For pretty much all of Cataclysm, when we have talked about our utility issues, we have talked about the lack of ability to reduce the amount of damage other people are taking. Bringing people’s health bars back up is fine, except when the hits they are taking are so big that your target dies before you can heal them.

With a lack of damage reduction tools, all we can do is rely on other people to throw out the damage reduction cooldowns, absorption effects, or death prevention cooldowns of some sort  (that all other healers have) and hope for the best. Especially in heroic-modes for Dragonsoul in 4.3, the damage reduction cooldowns are things that are being heavily relied upon, which leaves resto druids in a really awkward position of feeling like we lack important tools that everyone else brings to the table even when we come out fine on healing output meters.

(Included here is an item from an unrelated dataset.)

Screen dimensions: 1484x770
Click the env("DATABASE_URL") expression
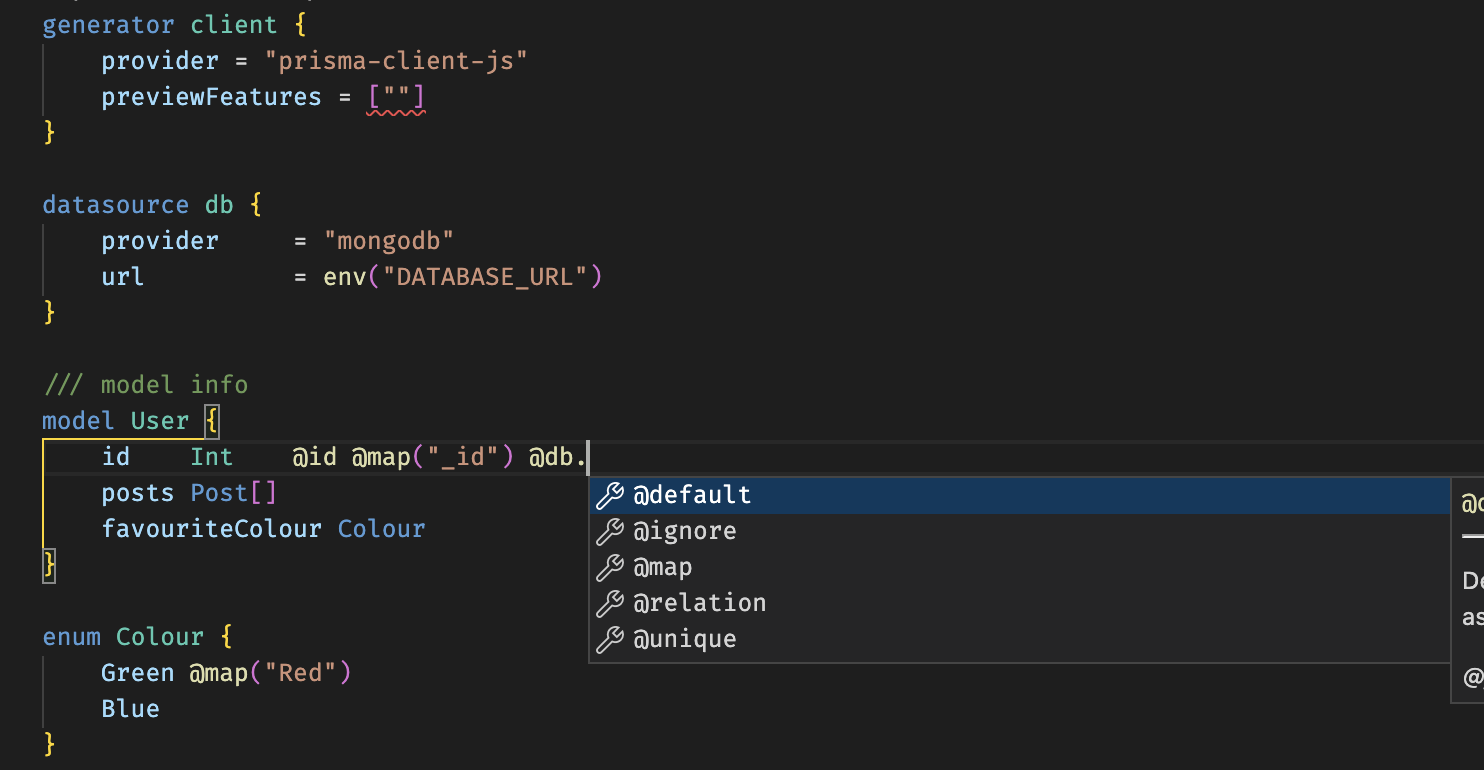tap(462, 276)
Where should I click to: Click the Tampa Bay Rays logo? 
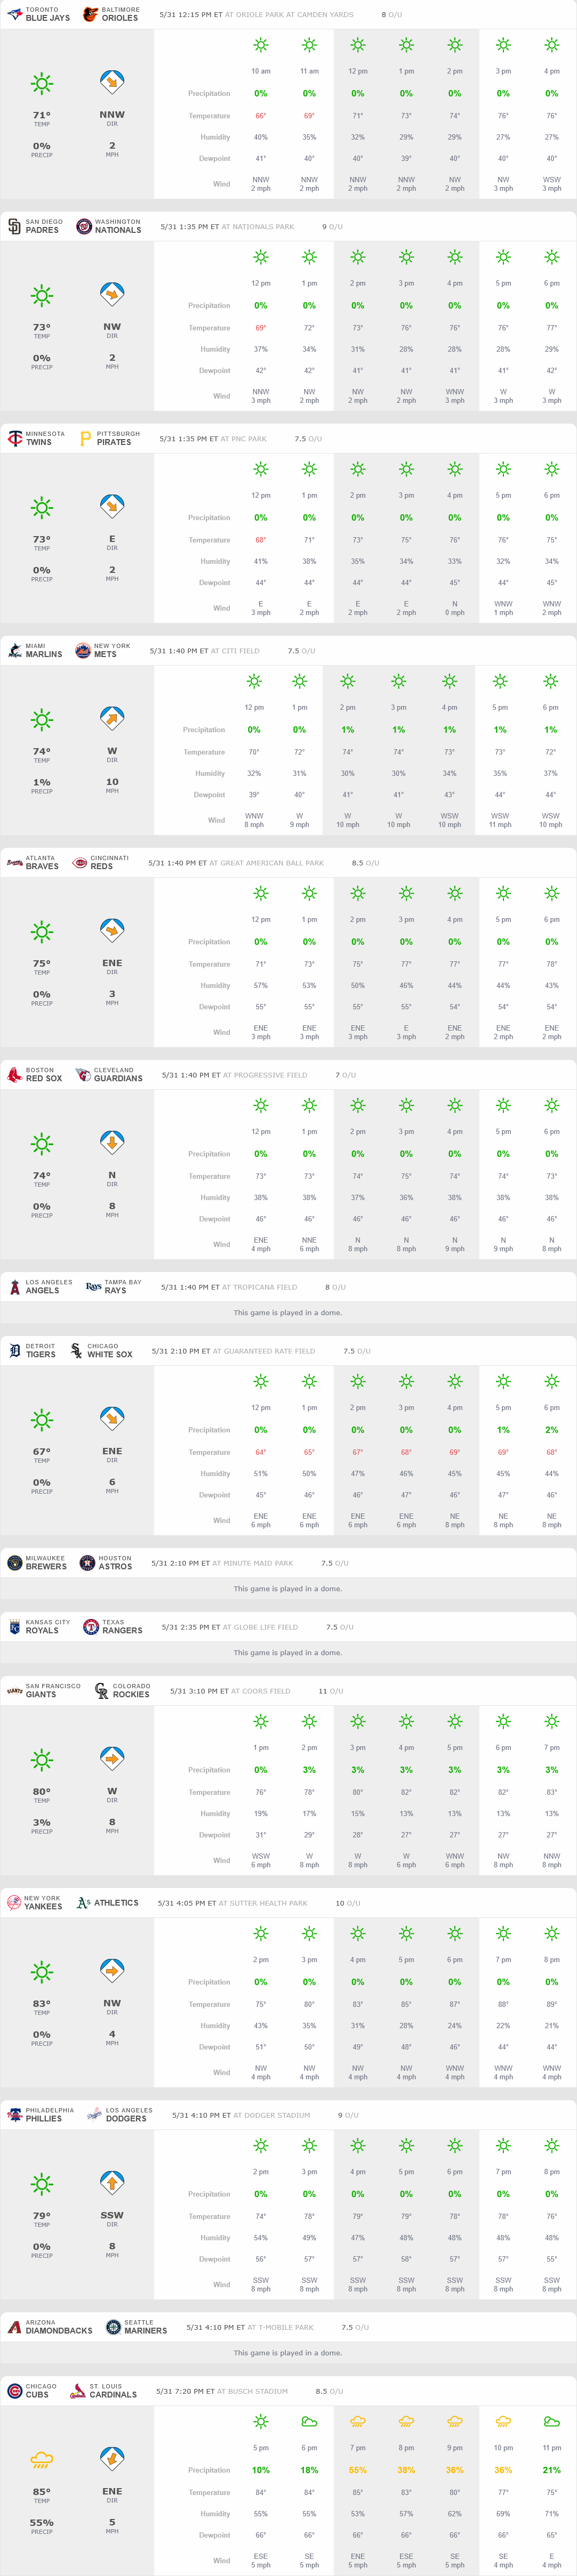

MoP will fix it: We know that we are getting Ironbark (a damage reduction cooldown usable on other people) in Mists of Pandaria. We also know that we are getting a burst AOE healing ability (wild mushrooms). We also know we are getting other new tools through the new talent system. So, we know they already have a long-term solution to our major problems. Thus, the good news is that resto druids are going to be really awesome in Mists of Pandaria when we finally have a complete toolset for the first time.

However, the developers need to take a long, hard look at resto druids and decide if we need to be fixed before Mists of Pandaria. Also, it’s not enough to just look at healing output done, but to think about how the resto druid toolset is interacting with encounter design in Dragonsoul. In particular, we need to be looking at utility problems that don’t show up in any of the tracking tools we currently have for looking at healing output, since the problem is NOT just about HPS. It’s too soon to write off Cataclysm completely and Dragonsoul doesn’t seem to be that druid-friendly at the moment, especially for Heroic Mode raiders. Class balance still needs to be a concern in the tail end of Cataclysm, especially as more and more raiders complete normal-modes and start to hit Heroic-Mode content.

Disclaimer: To the resto druids -With the future outlook being good in MoP, it’s worth hanging in there for now, especially if we see more balancing fix patches in 4.3. Don’t panic!